_DESCRIPTION OF THE TASK_
Copy all of the records below verbatim.
======== EXERCISE MATERIAL
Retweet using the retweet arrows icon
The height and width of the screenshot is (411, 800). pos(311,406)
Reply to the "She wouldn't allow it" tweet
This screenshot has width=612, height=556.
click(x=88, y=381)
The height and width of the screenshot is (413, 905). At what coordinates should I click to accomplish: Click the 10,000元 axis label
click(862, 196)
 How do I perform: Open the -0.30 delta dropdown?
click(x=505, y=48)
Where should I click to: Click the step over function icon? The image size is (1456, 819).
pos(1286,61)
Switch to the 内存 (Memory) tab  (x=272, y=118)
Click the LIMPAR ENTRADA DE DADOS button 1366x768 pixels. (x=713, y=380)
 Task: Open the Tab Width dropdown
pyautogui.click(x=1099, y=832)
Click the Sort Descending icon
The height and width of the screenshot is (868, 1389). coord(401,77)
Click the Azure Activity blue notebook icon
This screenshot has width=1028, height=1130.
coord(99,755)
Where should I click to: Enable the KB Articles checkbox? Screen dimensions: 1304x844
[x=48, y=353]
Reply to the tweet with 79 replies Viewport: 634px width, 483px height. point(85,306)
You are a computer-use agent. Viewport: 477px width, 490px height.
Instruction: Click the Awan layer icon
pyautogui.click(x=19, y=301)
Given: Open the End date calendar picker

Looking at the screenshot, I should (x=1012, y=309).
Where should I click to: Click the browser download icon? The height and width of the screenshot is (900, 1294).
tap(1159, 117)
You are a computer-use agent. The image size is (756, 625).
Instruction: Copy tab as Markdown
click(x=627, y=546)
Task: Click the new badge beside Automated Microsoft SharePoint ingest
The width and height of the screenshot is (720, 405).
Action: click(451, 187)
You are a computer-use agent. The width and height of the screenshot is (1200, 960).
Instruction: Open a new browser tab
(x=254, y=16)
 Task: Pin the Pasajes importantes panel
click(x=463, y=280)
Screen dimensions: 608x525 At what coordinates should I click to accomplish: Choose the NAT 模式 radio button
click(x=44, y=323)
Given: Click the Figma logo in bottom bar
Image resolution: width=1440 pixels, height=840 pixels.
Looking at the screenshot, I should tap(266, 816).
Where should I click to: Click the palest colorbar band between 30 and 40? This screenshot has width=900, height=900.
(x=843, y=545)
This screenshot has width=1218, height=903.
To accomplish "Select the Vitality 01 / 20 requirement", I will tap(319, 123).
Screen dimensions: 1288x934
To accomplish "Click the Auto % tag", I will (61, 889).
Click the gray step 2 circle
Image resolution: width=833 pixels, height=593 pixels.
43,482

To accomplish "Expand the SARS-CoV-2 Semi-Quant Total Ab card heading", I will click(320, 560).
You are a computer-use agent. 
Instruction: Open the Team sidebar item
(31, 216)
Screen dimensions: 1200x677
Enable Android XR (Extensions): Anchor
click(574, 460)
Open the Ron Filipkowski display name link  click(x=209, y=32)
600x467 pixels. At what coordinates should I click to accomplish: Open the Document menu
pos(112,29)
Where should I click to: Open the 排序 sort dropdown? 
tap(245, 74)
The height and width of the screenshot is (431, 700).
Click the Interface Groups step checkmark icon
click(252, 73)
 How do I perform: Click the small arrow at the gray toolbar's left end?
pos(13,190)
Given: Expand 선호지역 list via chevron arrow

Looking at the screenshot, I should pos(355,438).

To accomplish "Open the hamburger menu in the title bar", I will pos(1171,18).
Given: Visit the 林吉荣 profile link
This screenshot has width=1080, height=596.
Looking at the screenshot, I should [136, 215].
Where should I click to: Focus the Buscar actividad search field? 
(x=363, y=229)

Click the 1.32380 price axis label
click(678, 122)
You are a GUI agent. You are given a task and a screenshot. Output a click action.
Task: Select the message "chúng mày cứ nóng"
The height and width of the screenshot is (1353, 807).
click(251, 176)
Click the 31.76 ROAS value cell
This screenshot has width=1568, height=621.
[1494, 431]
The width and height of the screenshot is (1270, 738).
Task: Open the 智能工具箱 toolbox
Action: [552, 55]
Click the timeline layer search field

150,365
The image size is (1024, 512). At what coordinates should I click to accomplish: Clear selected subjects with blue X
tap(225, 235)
================
_EXERCISE ANSWER_
Retweet using the retweet arrows icon
The height and width of the screenshot is (411, 800). pos(311,406)
Reply to the "She wouldn't allow it" tweet
This screenshot has width=612, height=556.
click(x=88, y=381)
The height and width of the screenshot is (413, 905). At what coordinates should I click to accomplish: Click the 10,000元 axis label
click(862, 196)
 How do I perform: Open the -0.30 delta dropdown?
click(x=505, y=48)
Where should I click to: Click the step over function icon? The image size is (1456, 819).
pos(1286,61)
Switch to the 内存 (Memory) tab  (x=272, y=118)
Click the LIMPAR ENTRADA DE DADOS button 1366x768 pixels. (x=713, y=380)
 Task: Open the Tab Width dropdown
pyautogui.click(x=1099, y=832)
Click the Sort Descending icon
The height and width of the screenshot is (868, 1389). coord(401,77)
Click the Azure Activity blue notebook icon
This screenshot has width=1028, height=1130.
coord(99,755)
Where should I click to: Enable the KB Articles checkbox? Screen dimensions: 1304x844
[x=48, y=353]
Reply to the tweet with 79 replies Viewport: 634px width, 483px height. point(85,306)
You are a computer-use agent. Viewport: 477px width, 490px height.
Instruction: Click the Awan layer icon
pyautogui.click(x=19, y=301)
Given: Open the End date calendar picker

Looking at the screenshot, I should (x=1012, y=309).
Where should I click to: Click the browser download icon? The height and width of the screenshot is (900, 1294).
tap(1159, 117)
You are a computer-use agent. The image size is (756, 625).
Instruction: Copy tab as Markdown
click(x=627, y=546)
Task: Click the new badge beside Automated Microsoft SharePoint ingest
The width and height of the screenshot is (720, 405).
Action: click(451, 187)
You are a computer-use agent. The width and height of the screenshot is (1200, 960).
Instruction: Open a new browser tab
(x=254, y=16)
 Task: Pin the Pasajes importantes panel
click(x=463, y=280)
Screen dimensions: 608x525 At what coordinates should I click to accomplish: Choose the NAT 模式 radio button
click(x=44, y=323)
Given: Click the Figma logo in bottom bar
Image resolution: width=1440 pixels, height=840 pixels.
Looking at the screenshot, I should tap(266, 816).
Where should I click to: Click the palest colorbar band between 30 and 40? This screenshot has width=900, height=900.
(x=843, y=545)
This screenshot has width=1218, height=903.
To accomplish "Select the Vitality 01 / 20 requirement", I will tap(319, 123).
Screen dimensions: 1288x934
To accomplish "Click the Auto % tag", I will (61, 889).
Click the gray step 2 circle
Image resolution: width=833 pixels, height=593 pixels.
43,482

To accomplish "Expand the SARS-CoV-2 Semi-Quant Total Ab card heading", I will click(320, 560).
You are a computer-use agent. 
Instruction: Open the Team sidebar item
(31, 216)
Screen dimensions: 1200x677
Enable Android XR (Extensions): Anchor
click(574, 460)
Open the Ron Filipkowski display name link  click(x=209, y=32)
600x467 pixels. At what coordinates should I click to accomplish: Open the Document menu
pos(112,29)
Where should I click to: Open the 排序 sort dropdown? 
tap(245, 74)
The height and width of the screenshot is (431, 700).
Click the Interface Groups step checkmark icon
click(252, 73)
 How do I perform: Click the small arrow at the gray toolbar's left end?
pos(13,190)
Given: Expand 선호지역 list via chevron arrow

Looking at the screenshot, I should pos(355,438).

To accomplish "Open the hamburger menu in the title bar", I will pos(1171,18).
Given: Visit the 林吉荣 profile link
This screenshot has width=1080, height=596.
Looking at the screenshot, I should [136, 215].
Where should I click to: Focus the Buscar actividad search field? 
(x=363, y=229)

Click the 1.32380 price axis label
click(678, 122)
You are a GUI agent. You are given a task and a screenshot. Output a click action.
Task: Select the message "chúng mày cứ nóng"
The height and width of the screenshot is (1353, 807).
click(251, 176)
Click the 31.76 ROAS value cell
This screenshot has width=1568, height=621.
[1494, 431]
The width and height of the screenshot is (1270, 738).
Task: Open the 智能工具箱 toolbox
Action: [552, 55]
Click the timeline layer search field

150,365
The image size is (1024, 512). At what coordinates should I click to accomplish: Clear selected subjects with blue X
tap(225, 235)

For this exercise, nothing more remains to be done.